Maybe even more suprising, if that above statement was at all, is that the most intelligent athletes I've talked to in football are the biggest of the behemoths -- the offensive and defensive linemen.
Journalistic ethics and objectivity dictate that I'm not really supposed to have friends among the athletes who are members of a team I'm reporting on. And for the most part, that's true.
But nothing can stop or change the way a person feels. When we meet someone, we like them or we don't like them. They make impressions on us, we make impressions on them.
There are, in most cases, some shared experiences.
For example, there's a 6-foot-6, 330-pound offensive tackle named Dan Goodspeed from Florida. He is just a fantastic guy. He and I hit it off. He sits after practice in the dressing room, constantly eating.
He has a big hole to fill in his stomach. I'm about half his size. But he always has a smile. He's approachable. He loves to talk. He's a great quote. And he and I both have had total knee reconstructions.
I'm writing a big feature on that. We got a picture taken with our knees together. My operation left me with big scars on my right knee. His, 20 years later, has virtually no scars.
He and I are buddies, in a sense. He gave me a hearty, warm, bear hug when I went up to him this spring and told him how happy I was to see him recovered from his injury and back with our Blue Bombers.
There definitely are some true doinks in professional sports. The pros should not be considered the ultimate heroes that we have always thought or wanted to believe that they were.
But there really are a lot of them left.

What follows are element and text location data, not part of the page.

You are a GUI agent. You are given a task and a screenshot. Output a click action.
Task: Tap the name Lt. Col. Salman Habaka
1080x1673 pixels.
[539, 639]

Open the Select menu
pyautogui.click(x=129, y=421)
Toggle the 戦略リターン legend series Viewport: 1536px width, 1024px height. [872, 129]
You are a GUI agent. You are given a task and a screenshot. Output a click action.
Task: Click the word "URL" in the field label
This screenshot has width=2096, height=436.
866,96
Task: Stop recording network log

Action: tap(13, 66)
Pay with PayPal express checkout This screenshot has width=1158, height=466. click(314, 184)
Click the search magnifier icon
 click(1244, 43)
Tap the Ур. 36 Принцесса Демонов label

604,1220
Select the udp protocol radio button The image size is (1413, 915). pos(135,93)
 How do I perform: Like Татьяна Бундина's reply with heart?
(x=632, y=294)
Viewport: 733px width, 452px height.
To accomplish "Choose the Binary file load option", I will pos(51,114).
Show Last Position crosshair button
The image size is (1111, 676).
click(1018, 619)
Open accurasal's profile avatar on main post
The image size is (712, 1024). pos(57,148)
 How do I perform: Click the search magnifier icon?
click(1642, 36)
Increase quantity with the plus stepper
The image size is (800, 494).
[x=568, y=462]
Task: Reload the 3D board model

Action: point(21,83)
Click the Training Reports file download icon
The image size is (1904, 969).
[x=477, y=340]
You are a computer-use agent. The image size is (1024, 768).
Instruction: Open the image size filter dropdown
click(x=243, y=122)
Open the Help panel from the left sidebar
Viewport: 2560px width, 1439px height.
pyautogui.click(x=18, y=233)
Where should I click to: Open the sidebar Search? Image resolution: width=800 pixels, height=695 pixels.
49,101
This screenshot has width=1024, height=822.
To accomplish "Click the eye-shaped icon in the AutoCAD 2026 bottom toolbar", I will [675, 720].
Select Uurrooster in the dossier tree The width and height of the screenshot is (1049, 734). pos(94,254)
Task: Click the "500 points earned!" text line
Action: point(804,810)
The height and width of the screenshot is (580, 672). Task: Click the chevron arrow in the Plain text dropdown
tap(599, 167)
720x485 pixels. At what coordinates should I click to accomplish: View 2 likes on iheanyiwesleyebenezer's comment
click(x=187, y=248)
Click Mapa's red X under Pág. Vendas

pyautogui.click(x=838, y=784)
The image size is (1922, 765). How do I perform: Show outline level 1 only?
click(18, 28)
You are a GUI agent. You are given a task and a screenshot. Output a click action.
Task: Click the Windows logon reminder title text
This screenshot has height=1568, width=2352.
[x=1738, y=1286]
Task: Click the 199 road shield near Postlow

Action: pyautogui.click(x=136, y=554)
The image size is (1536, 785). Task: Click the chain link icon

And Dan Goodspeed and so many others, even on this team in Winnipeg, are among them.
And so many are Americans, they're always the stars and understandably the best players at the most important positions, but so many are Canadians too. I like that together, they're beautiful people.
As far as the training camp itself goes, I think it -- and the game of football, generally, but this could be extended to soccer or hockey or most other sports -- really is so much like life.
At least in training camp, it's about a whole bunch of people from different backgrounds coming together in one place and trying to make themselves heard, to make themselves a home.
There are a lot of arguments and fights initially, just like dogs or other animals establishing their initial territory. But they generally do that pretty quickly, and then the strongest and most intelligent survive.
That's kind of the way a football team's training camp goes. Some make it, some don't, just like in life, and the ones that don't have to find some other place or time or circumstance where they can succeed.
Me, I just document the comings and goings. Whether they make it or not, all of them are fascinating in their own ways. And in the end, it's all just a game in one way or another. Some win. And some lose.